Blog Ipsa Loquitur

Published on under A Day in the Life

This is an actual law firm; they take personal injury cases and advertise on the New York City subway system, and probably on TV and the radio, too. I’m glad someone finally understands my pain.

Seriously though, personal injury attorneys may be about as reviled as lawyers come. I suppose District Attorneys with political ambitions are probably unpopular among some segments of the population, but it’s much more likely that I just watch(ed) too much TV (before law school). Put aside your abject outrage for a bit, Dear Reader, and consider what function a personal injury attorney serves.

Think of the circle of life: plant makes fruit, bird eats fruit, larger bird eats bird, snake eats large bird, mammal eats snake, dinosaur devours mammal, shark with jetpack eats dinosaur, jetpack runs out of fuel, shark crashes, worms eat shark’s corpse, and worms nourish soil for plant. ((I was a sickly child and absent for most of my 4th grade biology class. I’m pretty sure this is how it goes.))

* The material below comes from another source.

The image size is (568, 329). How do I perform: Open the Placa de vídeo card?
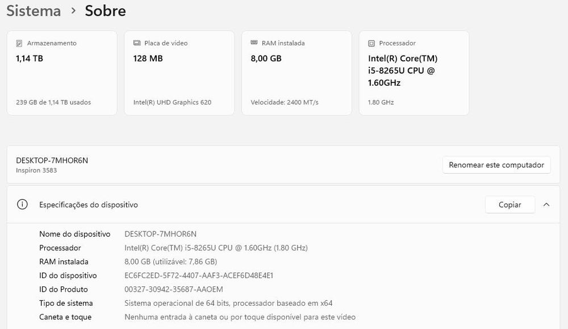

In the same way that every creature in the life cycle plays a part in propping up the enterprise as a whole (until the inevitable nuclear holocaust caused by SkyNet), the personal injury attorney plays a key role in our society. Sure, firms don’t want to run afoul of consumer protection laws, but they’re similarly skittish about running afoul of lawsuits. Laws make it a Bad Thing to sell some kinds of unsafe products, lawsuits make it an Expensive Thing.

And, of course, the counterargument goes that having an army of lawyers sitting around waiting for your company to get sued is an Expensive Bad Thing in itself. Worse, it’s one which makes your safe products more expensive, because you have to offset your costs of keeping all those lawyers around.

Like just about everything in the world, I’m going to go out on a limb and suggest that the optimum outcome lies somewhere between “everyone should sue everyone for everything ever” and “no one should sue anyone ever again.” (This is the boldest claim anyone in the history of the tort reform debate has ever made.) But we definitely need more funny commercials:

Frankly, I’m glad there’s a firm injecting some levity into the discussion and reminding folks that not all personal injury attorneys want to sue everyone. These conversations are so damn heavy all the time. They’re totally harshing my mellow, maaaan.